A letter viewed by the Wall Street Journal (WSJ) from Apple Music that was sent to creators, publishers and labels said that the tech giant has a penny-per-stream payment structure.
The disclosure was sent to artists on Friday (April 16) via Apple Music’s artist dashboard. The central point was to cement Apple Music’s position as a platform that is artist friendly as it strives to better compete with Spotify and other streaming services.
Experts in the music industry think the price could go below a penny per stream since Apple Music’s biggest competitor Spotify — the world’s leading music-streaming site — pays about one-third of what the iPhone maker pays for each stream.
Apple said in June 2019 that it had over 60 million subscribers to its music platform, but Spotify has 155 million paid subscribers among its 345 million total active users, some of whom are on the free tier. Another music competitor, Amazon, said last year that it had 55 million music subscribers.

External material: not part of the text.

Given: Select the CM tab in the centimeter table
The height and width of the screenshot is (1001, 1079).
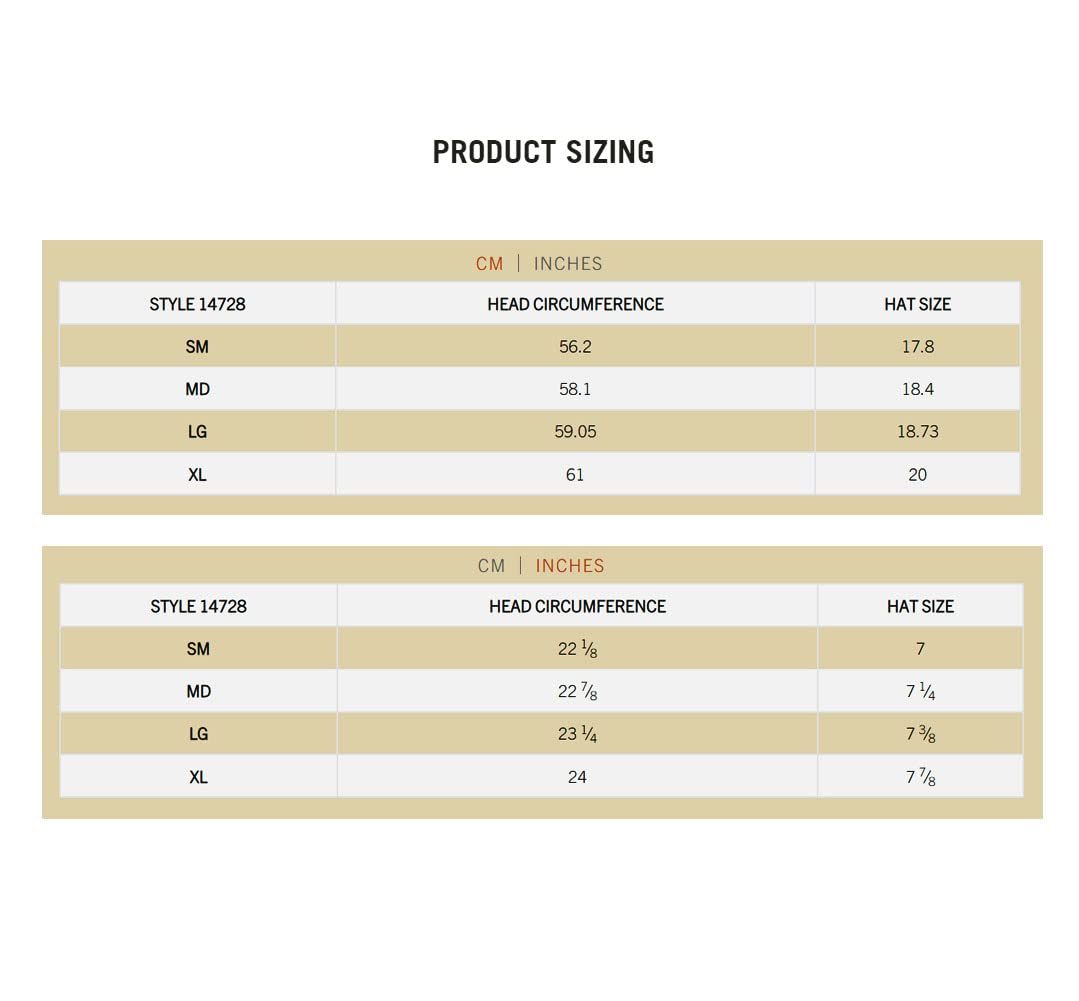Looking at the screenshot, I should 489,264.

“As the discussion about streaming royalties continues, we believe it is important to share our values,” Apple said in its letter. “We believe in paying every creator the same rate, that a play has a value, and that creators should never have to pay for featuring” music in prime display space on its service.
Overall, Spotify’s base of creators generates more downloads and earns more in comparison to Apple’s payments to artists, which come from users’ monthly subscription revenue, per the release.
The streaming music wars have ended up in the crosshairs of the European Union, with a lawsuit stemming from Spotify accusing Apple of antitrust practices by promoting its own music streaming services over rivals.
In order to better compete against streaming rivals, Apple explored a premium subscription podcast tier in January. At the same time, Spotify ramped up its investment in podcasts and threw money at new programming and technology.